Cubertería fina
Con unos ahorrillos obtenidos gracias a Einstein me apunté a un curso de cocina y abrí en la capital un restaurante con muchos espejos. Tuvo demasiado éxito
Me apunté a un concurso de cocina y a las dos horas ya tenía 475 puntos, todos en la mano izquierda. Por algún motivo que ... se me escapa quedé en último lugar, pero eso no hizo mella en mi determinación de obtener el reconocimiento social que perseguía. Yo siempre he querido ser cocinero y un desgraciado accidente no me iba a detener. Como suelo decir, para echar sal no hacen falta dos manos. ¿O acaso los malabaristas tienen cuatro brazos aunque a veces lo parezca?
«La fábrica llegó a inventarse al mes más de 5.000 citas del señor ese con el pelo tan raro»
Como siempre he sido emprendedor he podido obtener un capitalito que guardo en el altillo de casa en cajas de cartón. Mi último dinero lo conseguí gracias a los beneficios que me proporcionó una empresa que fundé para producir a escala industrial frases de Einstein. La fábrica, que al año de abrirse ya contaba con 120 empleados, llegó a inventarse más de 5.000 citas al mes del señor ese con el pelo tan raro, incluida una que hizo furor en las tazas de las administraciones públicas: 'Me la refanfinfla'.
Pero yo quería ser cocinero, no literato, y pronto vendí la empresa a una multinacional que usó las frases de Einstein para escribir libros de Coelho. Fue todo un éxito que me animó a seguir mi propio camino hacia mi autodescubrimiento personal. Y así fue como gracias a mis ahorros me matriculé en un curso por internet de la prestigiosa Facultad de Gastronomía Avanzada de Melbourne, donde los más grandes chefs de Australia me enseñaron los secretos del oficio.
Aquello fue más bien decepcionante porque lo que mejor les salía a los profesores era el canguro asado y aquí no hay demasiados. Pedí unos cuantos de esos bichos por correo pero me costaba mucho sujetarlos con una sola mano y todos acababan escapando al bosque. Por ahí andarán los angelitos, saltando como posesos entre hayedos y cargándose de paso a la flora y fauna autóctona.
Por suerte para mí soy resiliente.

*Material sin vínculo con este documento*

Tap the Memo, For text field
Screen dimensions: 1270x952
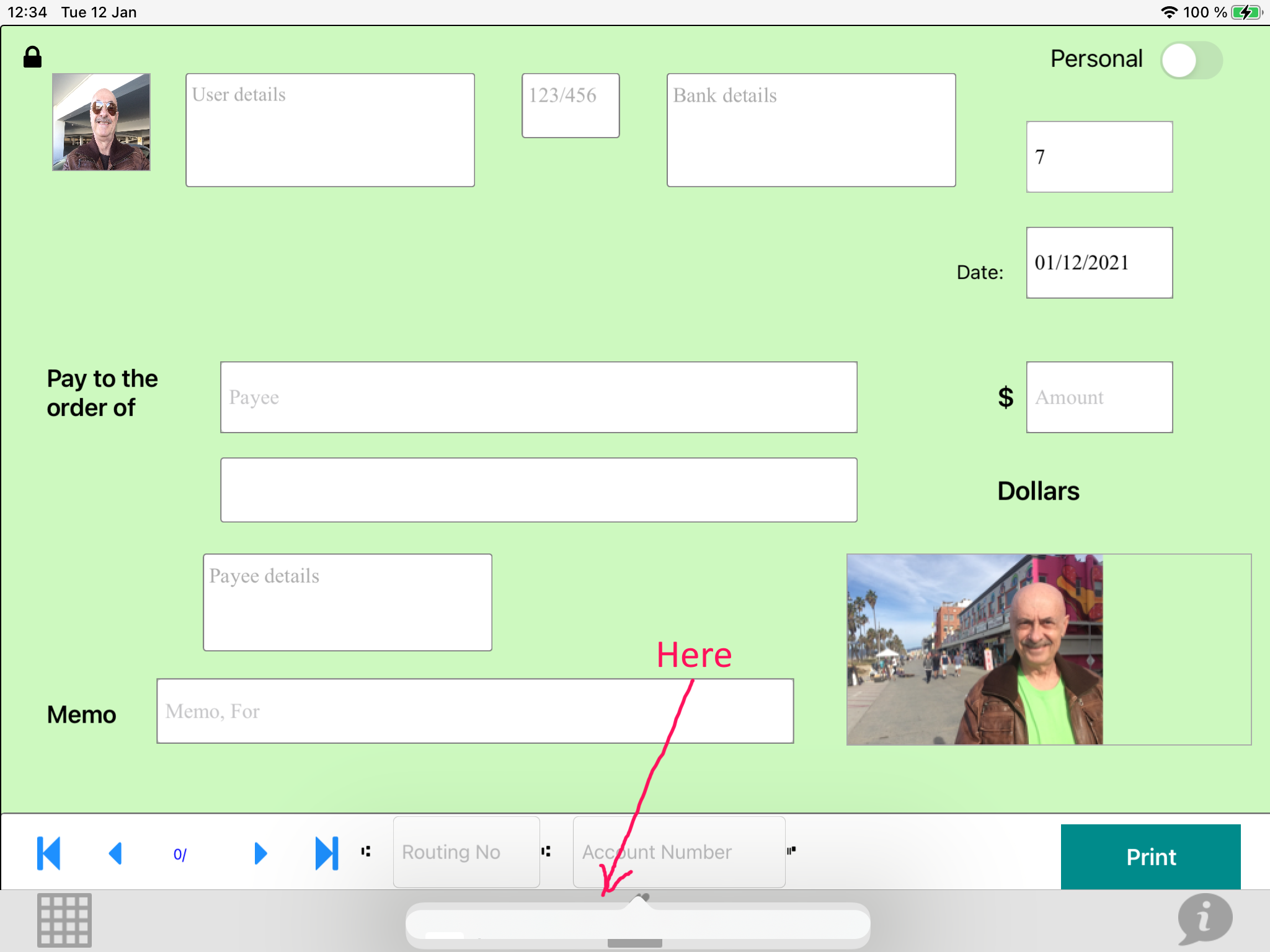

Como dijo Einstein, 'en el horno no todo son bollos, también hay pollos', así que a un par de gallinas les puse unas orejas grandes de goma y un bolso entre las alas, las moví como si dieran brincos y las asé delante del ordenador para que los incautos chefs australianos lo vieran todo. Ese fue mi Trabajo de Fin de Grado. Aprobé.
Con el título bajo el brazo compré un local en pleno centro de la capital y abrí un restaurante con muchos espejos. Al local comenzó a venir lo más granado de la nación, entre ellos numerosos diputados, secretarios, subsecretarios y algún que otro exministro. Todo fue bien hasta que Melquiades, uno de los camareros, me dijo que acababa de hacer inventario y no le salían las cuentas. «Nos faltan 54 tenedores, 47 cucharas y 125 cuchillos», advirtió.
Pronto vimos que los cubiertos desaparecían a gran velocidad. A ese paso nuestra selecta clientela iba a tener que comer con las manos, así que instalamos detectores de cucharas en la puerta. Necesitábamos saber quién nos estaba dejando sin cubertería. Pronto lo supimos.
«Todo fue bien hasta que Melquiades me dijo que había hecho inventario y no le cuadraban las cuentas»
El primer día, el detector no dejó de sonar para bochorno de la humanidad. No había cliente que no llevara en los bolsillos uno o varios cubiertos. El único que se libró del oprobio fue un general de la Guardia Civil que después del postre se había liado a pedir cafés. Llevaba ya consumidos medio centenar cuando abandonó el restaurante sin que el detector pitara a su paso. Antes de pisar la calle nos miró con gesto airado dejándonos con un gran cargo de conciencia por haber dudado de tan alto servidor de la ley.
A la mañana siguiente Melquiades hizo inventario. Faltaban 50 tazas.